Smith v. State

Annotate this Case

140 Ga. App. 339 (1976)

231 S.E.2d 91


52930, 52935, 52936, 52937, 52938.

Court of Appeals of Georgia.

Argued October 5, 1976.

Decided October 19, 1976.

Rehearing Denied November 4, 1976.

Guy B. Scott, Jr., for appellants.

Ken Stula, Solicitor, for appellee.

WEBB, Judge.

These five appeals from the State Court of Clarke County seek to have overturned the respective convictions of driving under the influence of alcohol.

1. (a) In the Chastain and Foster appeals timely attacks were made upon the accusations on the ground that there were no supporting affidavits. "`A valid affidavit is essential to support an accusation and without such an affidavit the whole trial is a nullity.'" Martin v. State, 139 Ga. App. 8 (228 SE2d 15); Chauncey v. State, 129 Ga. App. 207, 208 (199 SE2d 391). Accord, Willoughby v. State, 137 Ga. App. 789 (225 SE2d 65).

While the state contends that the prosecution could have rested upon traffic citations without affidavits as provided for by the Uniform Traffic Citation and Complaint Form (Code Ann. ยงยง 92A-2701, 92A-2704), the prosecution in fact rested upon standard accusations, and the law with respect to accusation controls. Willoughby v. State, 137 Ga. App. 789, supra, (1b). See also Williams v. City of Atlanta, 135 Ga. App. 765 (219 SE2d 17). These trials were nullities.

(b) In the Smith and Deadwyler appeals, the attacks upon the accusations were first made in the motions for new trial, which was too late. Wade v.

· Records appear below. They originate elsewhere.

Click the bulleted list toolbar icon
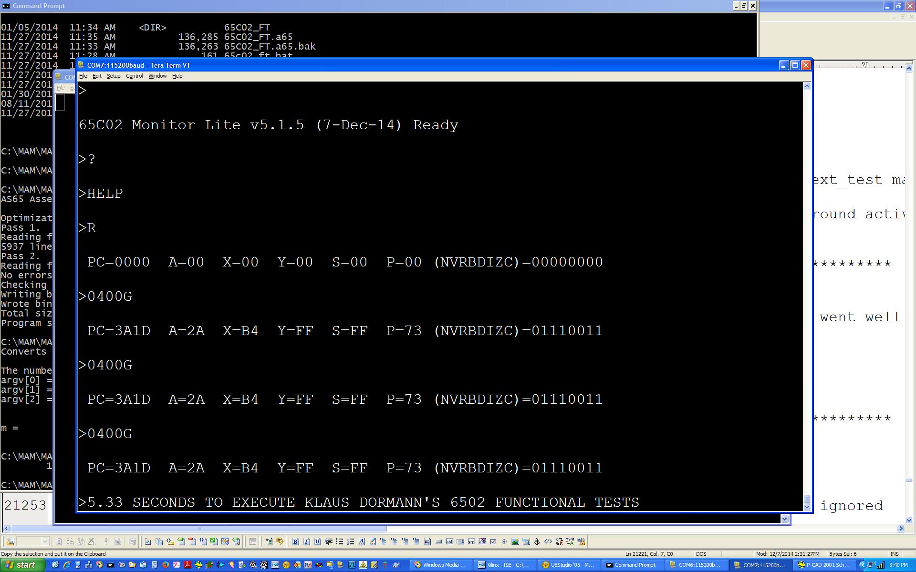The height and width of the screenshot is (572, 916). tap(340, 541)
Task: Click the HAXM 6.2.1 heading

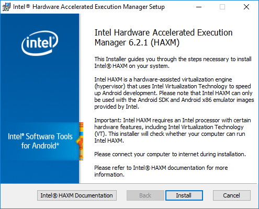Action: 163,38
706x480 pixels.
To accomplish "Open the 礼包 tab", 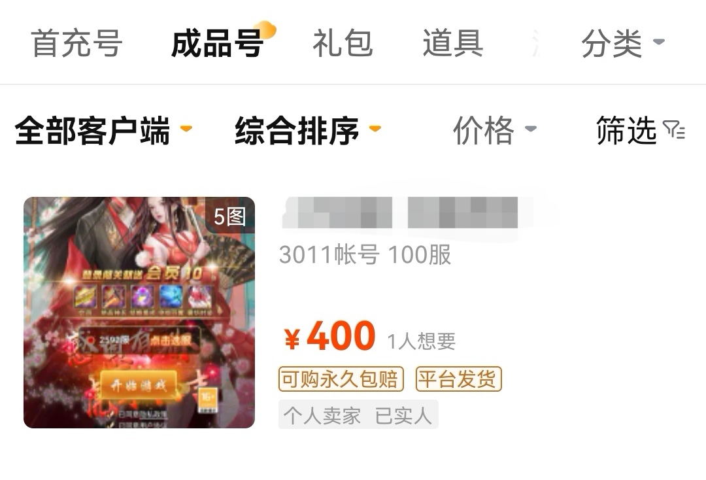I will coord(343,43).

State, 133 Ga. App. 810 (212 SE2d 466). Accordingly no reversible error appears as to the accusations. 2. In the Smith and Deadwyler appeals, defendants were informed of their right to have additional blood or breath tests made but were not advised of their right to have chemical analyses made of their urine. Accordingly the motion to suppress the results of the intoximeter tests should have been granted. Hulsey v. State, 138 Ga. App. 221 (225 SE2d 752).

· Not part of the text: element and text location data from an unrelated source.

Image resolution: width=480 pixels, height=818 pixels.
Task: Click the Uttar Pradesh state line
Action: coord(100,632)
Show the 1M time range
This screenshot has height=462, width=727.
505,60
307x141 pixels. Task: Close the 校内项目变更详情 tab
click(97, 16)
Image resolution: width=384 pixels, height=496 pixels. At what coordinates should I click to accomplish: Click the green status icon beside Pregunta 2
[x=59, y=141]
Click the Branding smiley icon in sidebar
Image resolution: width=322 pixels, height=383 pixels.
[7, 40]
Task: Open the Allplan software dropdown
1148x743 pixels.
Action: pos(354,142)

3. The only complaint in the Hendrix appeal is the overruling of the motion for new trial on the general grounds. The evidence was sufficient, and no reversible *340 error appears.

Judgments reversed in Case Nos. 52935 and 52937 for reasons stated in Division 1 (a); judgments reversed in Case Nos. 52930 and 52936 for reasons stated in Division 2; judgment affirmed in Case No. 52938. Deen, P. J., and Smith, J., concur.